Watch Little Steven and the Disciples of Soul play “Even the Losers”
Van Zandt’s focus now, however, is TeachRock. He did a nationwide tour where teachers—any teachers—were invited to come to the show for free. They got a workshop on using music in the classroom, then two tickets to the show immediately after.
“Art is actually good business. We never discuss that, ever,” he said. “What’s America’s biggest export? Movies, TV and music.”
It also helps switch up what school can be about. “The precision required for science, engineering, technology and math can be intimidating,” he noted. “The arts aren’t. ‘What’s your favorite song?’ has no wrong answer.”
Why teachers though? Why now? “Why now?” was because Van Zandt didn’t want to roll out something insubstantial. “I just wanted 100 (classroom) lessons at least before I went public with it. It took a long time, 10 years, to get it done. We had a lot of false starts and I just wasn’t happy,” he said. “It had to be perfect, and we were only going to get one chance at this. It’s gotta be great. I don’t want a sort of after-school special thing. I wanted it to be something to use in the classroom, that meets the state standards, and be designed in a way that teachers can have creativity with it themselves. I was more concerned with getting the teachers excited by this than the students. That enthusiasm will be transferred form the teachers to the students.”
Many districts have taken the same tack, depending on teachers to spread excitement and enthusiasm for their subject to get student buy-in. “There’s a far more important thing going on, the ability to get kids’ attention, to get them engaged. It’s an extraordinary challenge with this generation,” he said. “They’re different…they’re quicker, they’re smarter and they are not patient.
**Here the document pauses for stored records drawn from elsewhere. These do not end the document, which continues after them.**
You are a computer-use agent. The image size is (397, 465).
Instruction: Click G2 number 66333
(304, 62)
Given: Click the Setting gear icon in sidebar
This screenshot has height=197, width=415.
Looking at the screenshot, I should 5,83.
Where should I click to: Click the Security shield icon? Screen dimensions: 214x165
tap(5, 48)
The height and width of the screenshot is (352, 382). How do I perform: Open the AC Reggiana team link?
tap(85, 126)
They want it now, now, now. So how on earth are teachers supposed to teach?
“The answer is music. Every kid’s into music, thank God. Instead of dragging them to our curriculum, we go to them. ‘Who’s your favorite artist? What’s your favorite song?’ Everybody has one. Everyone’s an expert in one thing, and that’s their own taste.”
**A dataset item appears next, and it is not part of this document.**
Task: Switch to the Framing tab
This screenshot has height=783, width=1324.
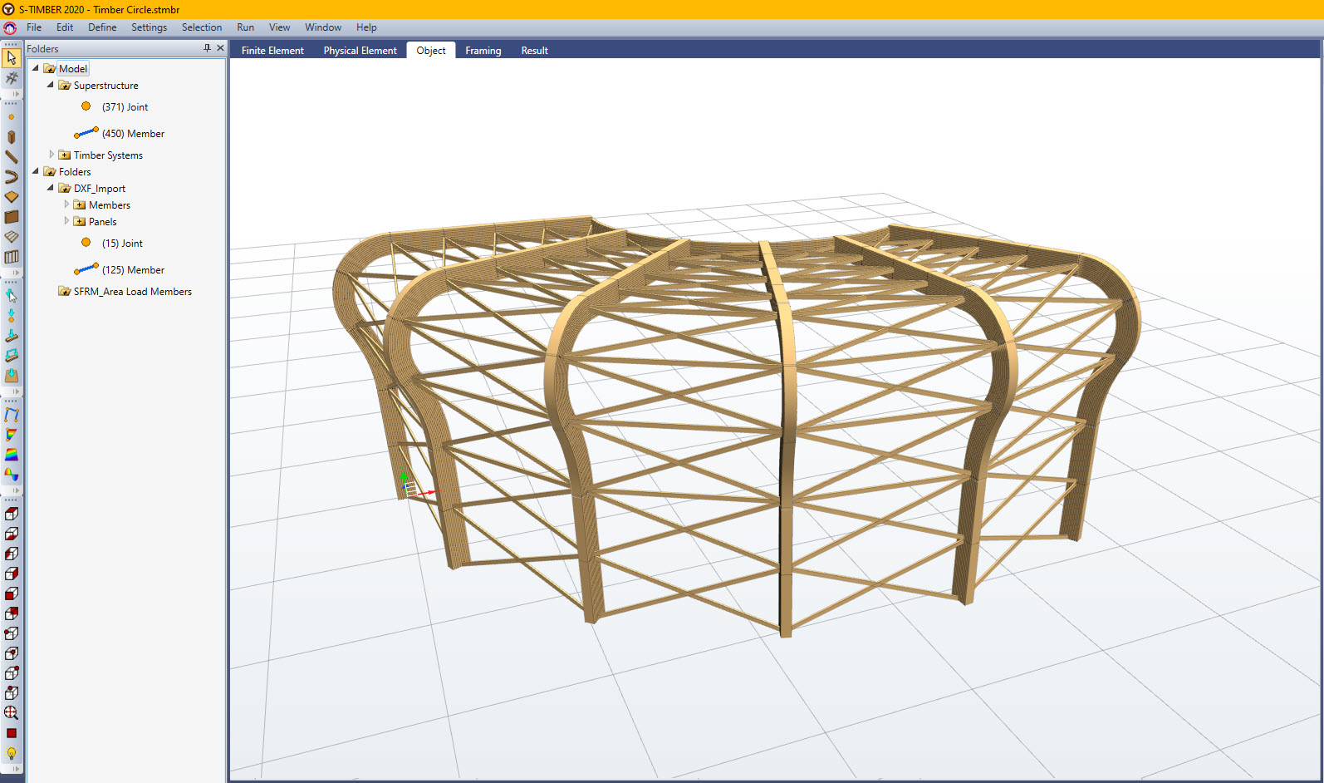Action: 483,51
The lessons on TeachRock.org are designed to be interactive, dynamic and to trace musical history. “OK, we’re going to trace that artist back,” he said. “That song came from this one, that came from another one, that’s why it was written. These are the circumstances in society at the time, and boom, they’re in! I mean in. You have their attention.”
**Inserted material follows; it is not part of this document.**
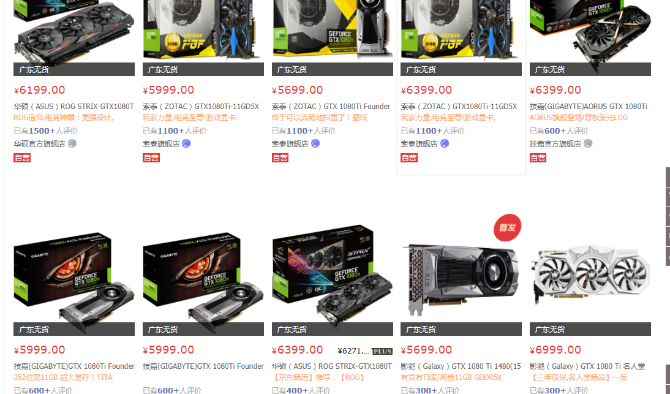Open the ZOTAC GTX 1080Ti Founder title link
The image size is (670, 394).
tap(331, 107)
Watch Van Zandt with Bruce Springsteen and the E Street Band performing “Glory Days” in 2013
TeachRock.org is very in touch with current thinking on education, now that smartphones have all the answers at the tip of our fingers. Finding the answers is one thing; how does one use that information?
“I sincerely believe now it’s important to teach kids how to think instead of what to think,” Van Zandt said. “The arts is connecting the dots. It has to do with instinct and emotion and imagination, the things that every kid possesses. Statistics show that it helps them in science and math, by the way.”
Given that he was touring anyway, suddenly matching the two up was obvious. “We finally went public with it and I happened to be touring,” he said. “We’re talking to school boards, we talk to administration, so let’s talk to the teachers directly. Why not? I booked the tour according to where the teachers were striking or almost striking. There’s trouble in Phoenix, trouble in Seattle. Wherever there was trouble, we went to those cities to show people how important teachers are. The community should support them.”